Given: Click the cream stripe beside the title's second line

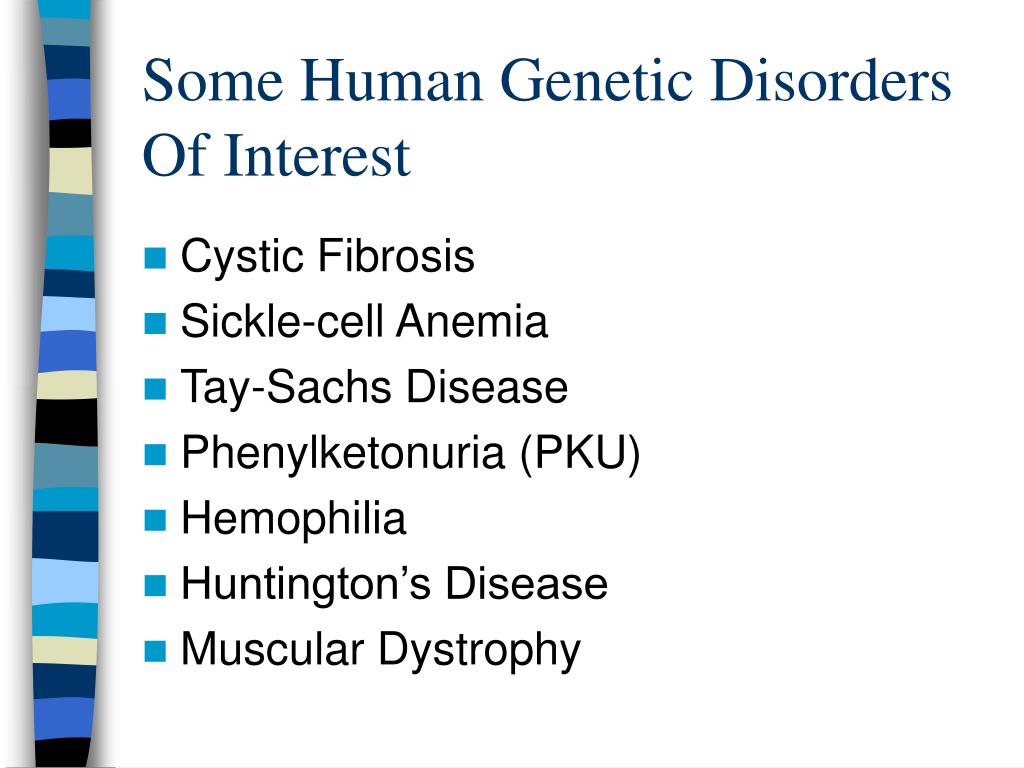Looking at the screenshot, I should tap(71, 170).
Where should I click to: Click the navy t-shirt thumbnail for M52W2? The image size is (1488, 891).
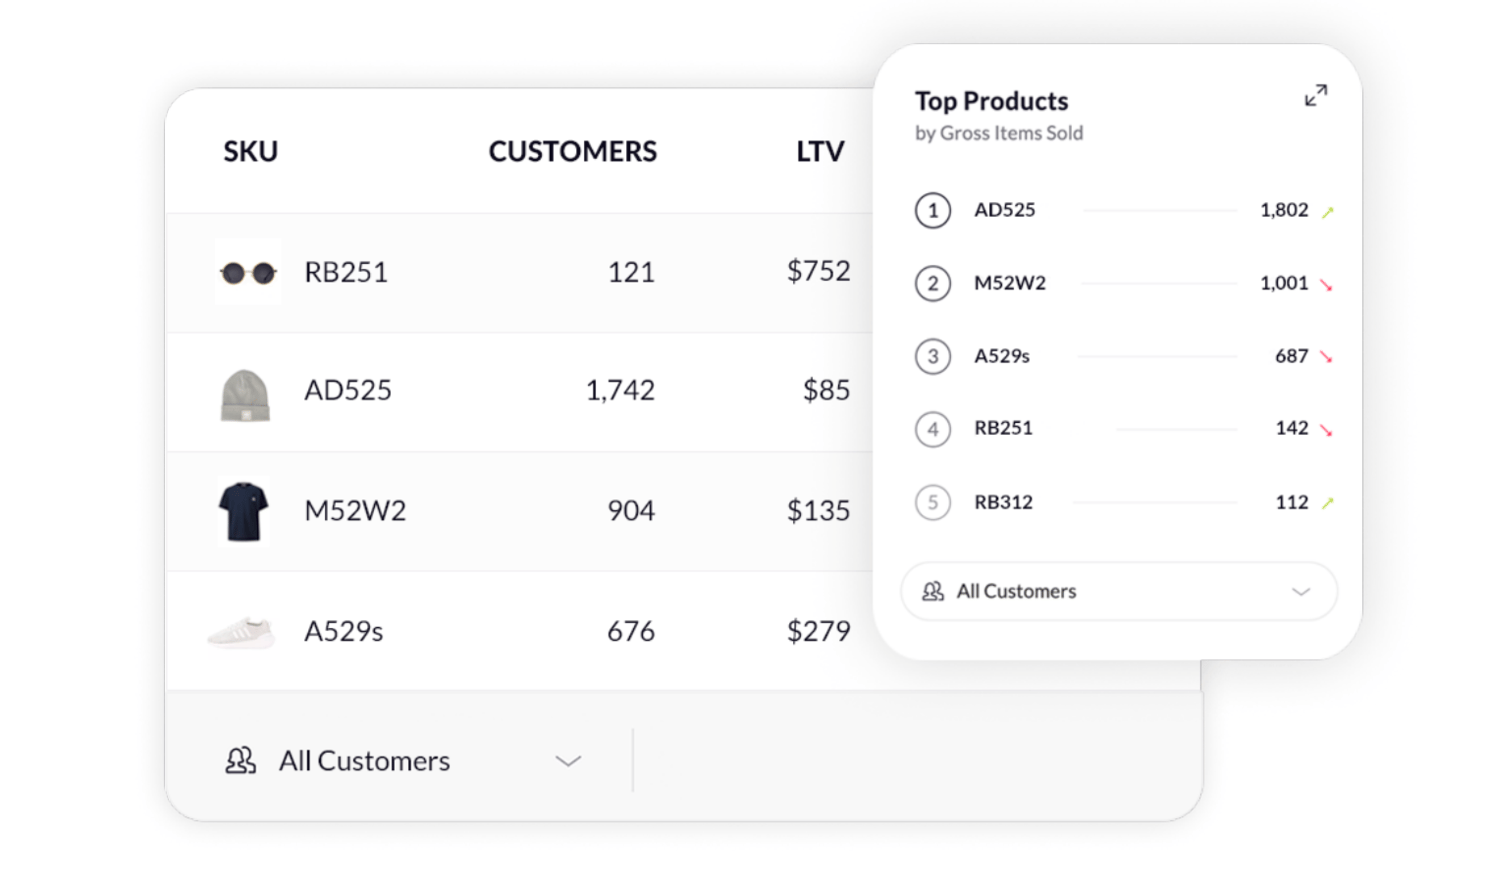click(243, 511)
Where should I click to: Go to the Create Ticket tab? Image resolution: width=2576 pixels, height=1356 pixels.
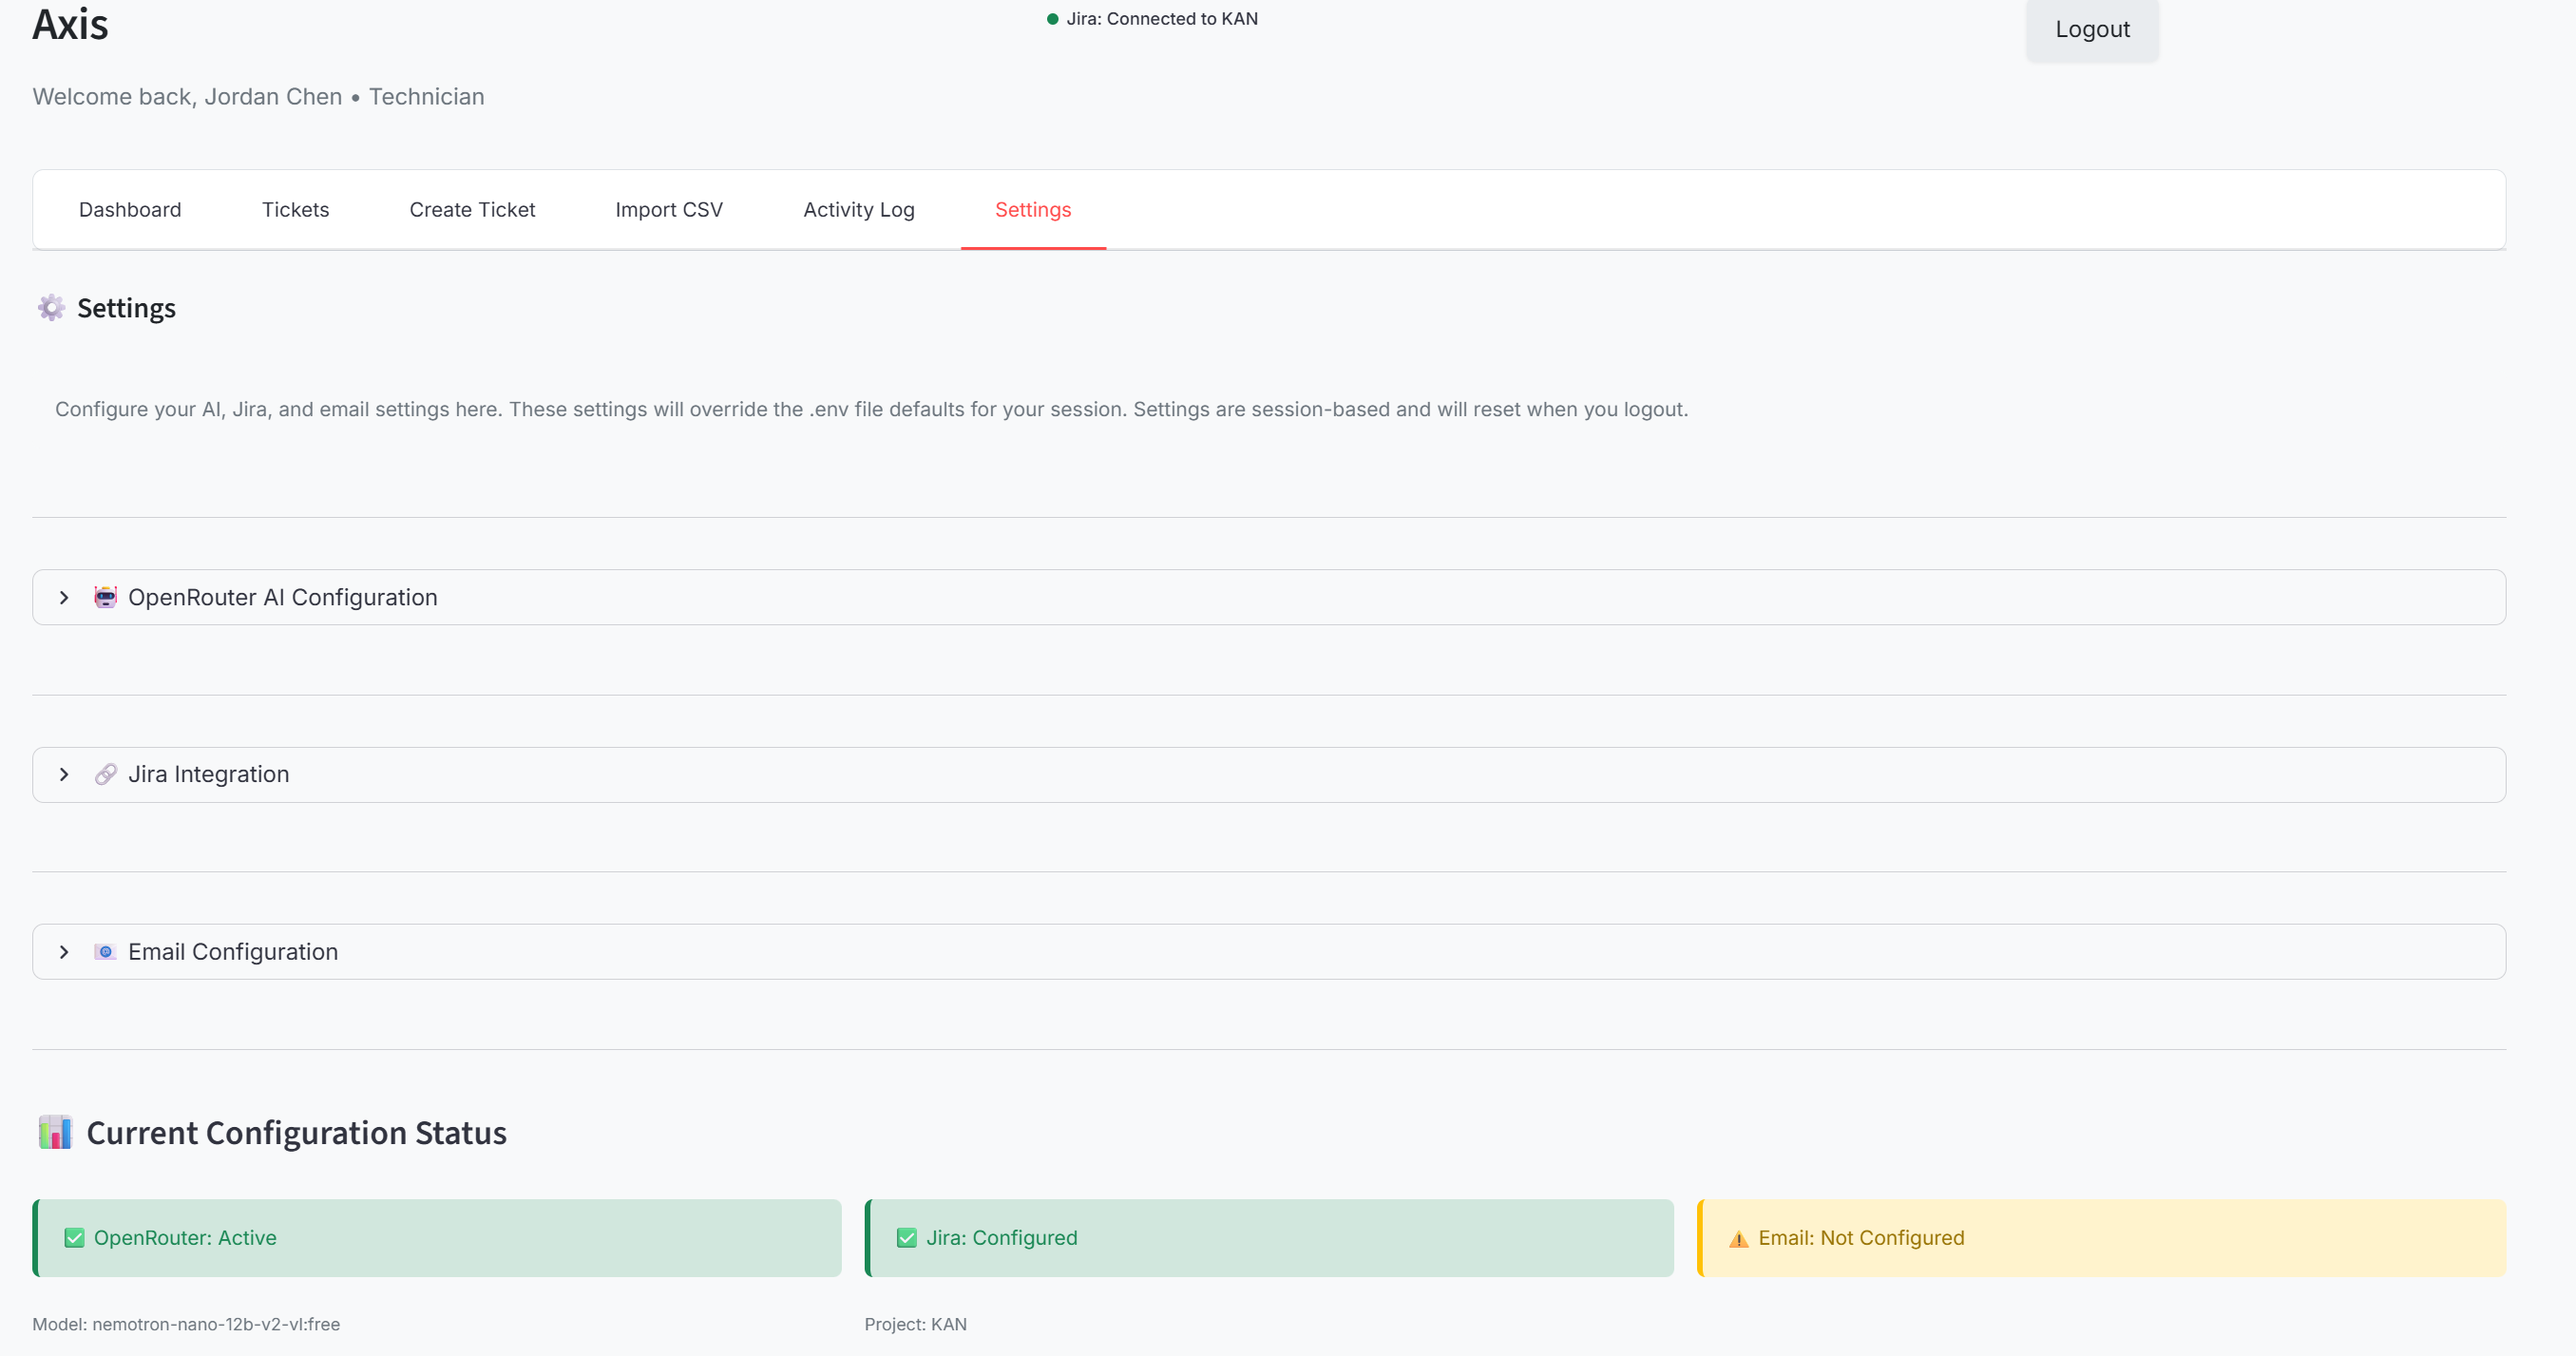[472, 210]
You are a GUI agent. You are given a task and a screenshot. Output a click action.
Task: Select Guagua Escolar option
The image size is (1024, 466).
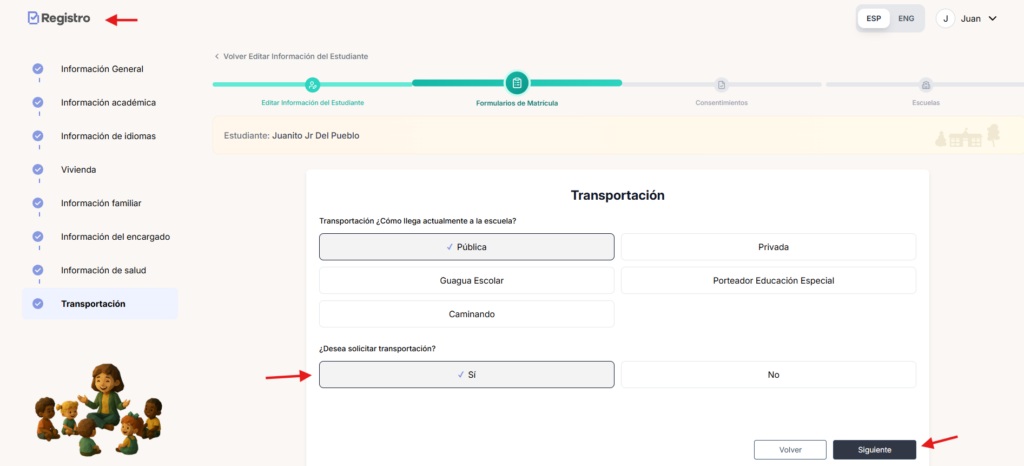466,280
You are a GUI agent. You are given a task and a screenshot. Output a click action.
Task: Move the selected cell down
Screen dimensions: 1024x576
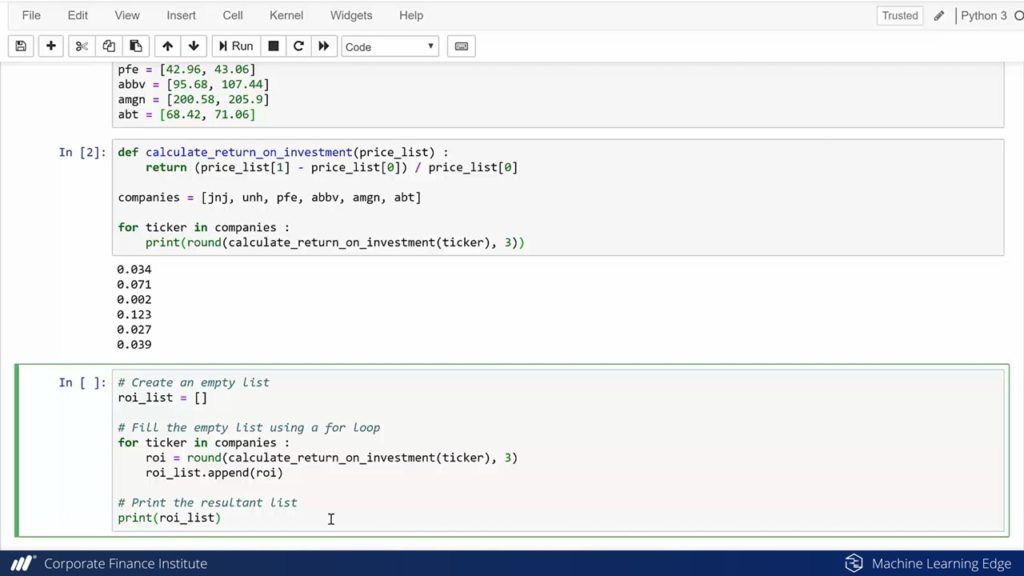194,46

### OBJECTIVE
Output the records as a two-column CSV with the columns instruction and click, starting with the line containing "Where should I click to: Go" and going on through the end of the records, one row per record with its text and its answer each in one quoted field and line breaks turned into spaces. Leave the pictures out.

### RESPONSE TO THE EXERCISE
instruction,click
"Where should I click to: Go to the Create Ticket tab? Image resolution: width=2576 pixels, height=1356 pixels.","[472, 210]"
"You are a GUI agent. You are given a task and a screenshot. Output a click action. Task: Select Guagua Escolar option The image size is (1024, 466).","466,280"
"You are a GUI agent. You are given a task and a screenshot. Output a click action. Task: Move the selected cell down Screen dimensions: 1024x576","194,46"